La Loi vise à faire en sorte que le commissaire, le Conseil de la radiodiffusion et des télécommunications canadiennes, l'Office des transports du Canada, la Commission canadienne des droits de la personne et la Commission des relations de travail et de l'emploi dans le secteur public fédéral travaillent de concert pour traiter les plaintes, les demandes et les griefs déposés en vertu de la Loi.
Prochaines étapes
La seule échéance actuellement précisée dans la Loi, outre que le délai fixé dans le Règlement sur les transports, est celle visant à faire du Canada un pays sans obstacle d'ici le 1er janvier 2040. La Loi prévoit que les délais accordés pour se conformer aux normes d'accessibilité (qui n'ont pas encore été établies) seront précisés dans les règlements à venir.

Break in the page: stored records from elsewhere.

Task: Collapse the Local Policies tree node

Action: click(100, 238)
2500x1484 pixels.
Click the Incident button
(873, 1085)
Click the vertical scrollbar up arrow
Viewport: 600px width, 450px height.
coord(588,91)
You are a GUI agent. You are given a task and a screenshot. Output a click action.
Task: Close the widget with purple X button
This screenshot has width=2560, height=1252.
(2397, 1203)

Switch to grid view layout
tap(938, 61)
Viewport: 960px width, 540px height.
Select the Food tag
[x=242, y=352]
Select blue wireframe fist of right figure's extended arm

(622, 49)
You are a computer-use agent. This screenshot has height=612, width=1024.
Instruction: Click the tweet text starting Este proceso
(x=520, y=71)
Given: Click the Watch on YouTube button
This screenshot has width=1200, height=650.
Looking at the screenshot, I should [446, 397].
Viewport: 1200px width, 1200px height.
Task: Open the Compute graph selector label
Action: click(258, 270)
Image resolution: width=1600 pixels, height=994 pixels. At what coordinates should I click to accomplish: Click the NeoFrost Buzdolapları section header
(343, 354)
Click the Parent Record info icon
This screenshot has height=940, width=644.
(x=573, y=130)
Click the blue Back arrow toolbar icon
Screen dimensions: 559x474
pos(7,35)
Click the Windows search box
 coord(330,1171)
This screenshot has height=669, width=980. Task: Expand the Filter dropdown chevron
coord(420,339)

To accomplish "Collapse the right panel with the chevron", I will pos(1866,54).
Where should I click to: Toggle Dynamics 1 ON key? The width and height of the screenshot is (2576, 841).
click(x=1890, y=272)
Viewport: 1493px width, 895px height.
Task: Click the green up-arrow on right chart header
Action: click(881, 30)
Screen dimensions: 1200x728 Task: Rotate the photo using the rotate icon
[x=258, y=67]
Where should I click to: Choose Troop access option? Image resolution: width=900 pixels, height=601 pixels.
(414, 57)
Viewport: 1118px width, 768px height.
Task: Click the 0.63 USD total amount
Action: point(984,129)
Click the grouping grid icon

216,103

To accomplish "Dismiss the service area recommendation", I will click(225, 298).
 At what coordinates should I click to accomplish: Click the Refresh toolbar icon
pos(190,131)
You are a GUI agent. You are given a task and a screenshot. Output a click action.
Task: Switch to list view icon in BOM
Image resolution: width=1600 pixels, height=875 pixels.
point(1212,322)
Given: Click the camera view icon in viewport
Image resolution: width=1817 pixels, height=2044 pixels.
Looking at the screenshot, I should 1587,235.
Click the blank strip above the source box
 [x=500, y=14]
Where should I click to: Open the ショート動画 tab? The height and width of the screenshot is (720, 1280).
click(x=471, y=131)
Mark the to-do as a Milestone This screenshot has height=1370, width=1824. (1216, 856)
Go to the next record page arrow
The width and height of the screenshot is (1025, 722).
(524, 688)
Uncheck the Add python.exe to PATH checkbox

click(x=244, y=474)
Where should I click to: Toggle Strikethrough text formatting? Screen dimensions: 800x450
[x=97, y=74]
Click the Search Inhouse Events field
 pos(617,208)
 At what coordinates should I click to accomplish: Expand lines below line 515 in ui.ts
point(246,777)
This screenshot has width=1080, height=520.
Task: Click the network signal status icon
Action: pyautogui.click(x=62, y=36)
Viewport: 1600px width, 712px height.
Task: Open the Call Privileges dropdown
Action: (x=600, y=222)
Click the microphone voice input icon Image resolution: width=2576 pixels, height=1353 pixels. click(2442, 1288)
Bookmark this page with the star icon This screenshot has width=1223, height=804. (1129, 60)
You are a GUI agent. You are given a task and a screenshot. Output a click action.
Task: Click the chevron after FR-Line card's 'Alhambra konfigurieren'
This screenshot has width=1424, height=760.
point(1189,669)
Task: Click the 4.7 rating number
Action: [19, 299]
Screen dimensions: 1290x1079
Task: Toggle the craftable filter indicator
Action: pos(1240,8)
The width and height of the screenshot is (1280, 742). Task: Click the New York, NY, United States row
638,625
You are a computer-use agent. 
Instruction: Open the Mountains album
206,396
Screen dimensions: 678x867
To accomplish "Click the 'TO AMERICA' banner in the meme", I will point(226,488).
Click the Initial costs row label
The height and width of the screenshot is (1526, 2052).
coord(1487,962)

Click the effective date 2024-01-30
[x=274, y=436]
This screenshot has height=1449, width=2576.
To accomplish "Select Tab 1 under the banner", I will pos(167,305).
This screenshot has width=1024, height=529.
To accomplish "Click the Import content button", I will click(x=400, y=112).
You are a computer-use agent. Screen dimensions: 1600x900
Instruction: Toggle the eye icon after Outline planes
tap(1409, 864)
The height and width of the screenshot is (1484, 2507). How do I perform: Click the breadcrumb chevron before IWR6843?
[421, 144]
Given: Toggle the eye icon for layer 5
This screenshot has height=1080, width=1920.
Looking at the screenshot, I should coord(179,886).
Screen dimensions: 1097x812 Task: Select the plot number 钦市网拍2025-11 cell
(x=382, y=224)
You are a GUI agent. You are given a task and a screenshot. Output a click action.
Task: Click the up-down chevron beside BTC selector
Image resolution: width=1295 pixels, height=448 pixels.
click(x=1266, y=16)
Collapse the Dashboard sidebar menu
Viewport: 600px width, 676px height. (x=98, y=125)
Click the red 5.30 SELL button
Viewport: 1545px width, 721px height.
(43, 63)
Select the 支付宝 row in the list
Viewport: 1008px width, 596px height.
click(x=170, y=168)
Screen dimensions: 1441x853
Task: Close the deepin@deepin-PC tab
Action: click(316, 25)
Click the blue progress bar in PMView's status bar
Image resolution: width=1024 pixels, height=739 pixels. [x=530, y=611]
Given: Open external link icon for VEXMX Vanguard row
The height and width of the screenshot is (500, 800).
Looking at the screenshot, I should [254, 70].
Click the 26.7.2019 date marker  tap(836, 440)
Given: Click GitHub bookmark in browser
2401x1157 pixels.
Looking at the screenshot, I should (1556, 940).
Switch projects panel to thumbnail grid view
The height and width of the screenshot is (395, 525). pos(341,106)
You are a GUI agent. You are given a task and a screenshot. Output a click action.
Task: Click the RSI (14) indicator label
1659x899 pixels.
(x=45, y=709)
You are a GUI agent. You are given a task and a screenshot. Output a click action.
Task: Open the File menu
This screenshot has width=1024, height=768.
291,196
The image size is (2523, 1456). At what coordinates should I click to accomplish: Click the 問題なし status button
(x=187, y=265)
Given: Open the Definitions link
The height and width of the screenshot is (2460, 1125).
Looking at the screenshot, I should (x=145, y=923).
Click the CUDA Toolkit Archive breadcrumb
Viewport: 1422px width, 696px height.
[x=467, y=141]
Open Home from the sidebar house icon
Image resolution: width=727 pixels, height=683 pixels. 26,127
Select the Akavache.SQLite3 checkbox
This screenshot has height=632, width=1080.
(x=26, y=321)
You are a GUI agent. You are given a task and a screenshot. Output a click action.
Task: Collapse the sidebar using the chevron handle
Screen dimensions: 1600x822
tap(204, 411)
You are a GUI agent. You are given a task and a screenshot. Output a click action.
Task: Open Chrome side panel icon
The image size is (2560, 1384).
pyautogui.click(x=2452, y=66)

Nous avons bon espoir que ces délais seront établis en fonction d'une mise en application progressive de la Loi, comme ce fut le cas pour les législations provinciales en matière d'accessibilité.
Nous vous informerons au fur et à mesure des développements concernant la Loi canadienne sur l'accessibilité et ses règlements à venir.
[1] Veuillez noter que, conformément aux paragraphes 94(2), 94(3) et 94(4) de la Loi, des exceptions s'appliquent pour certaines personnes visées par la Loi sur les relations de travail dans le secteur public fédéral et la Loi sur l'emploi dans la fonction publique. Plutôt que de déposer une plainte devant le commissaire, ces personnes peuvent présenter des plaintes en vertu des mécanismes de traitement des plaintes et de règlement des griefs qui sont prévus dans ces lois.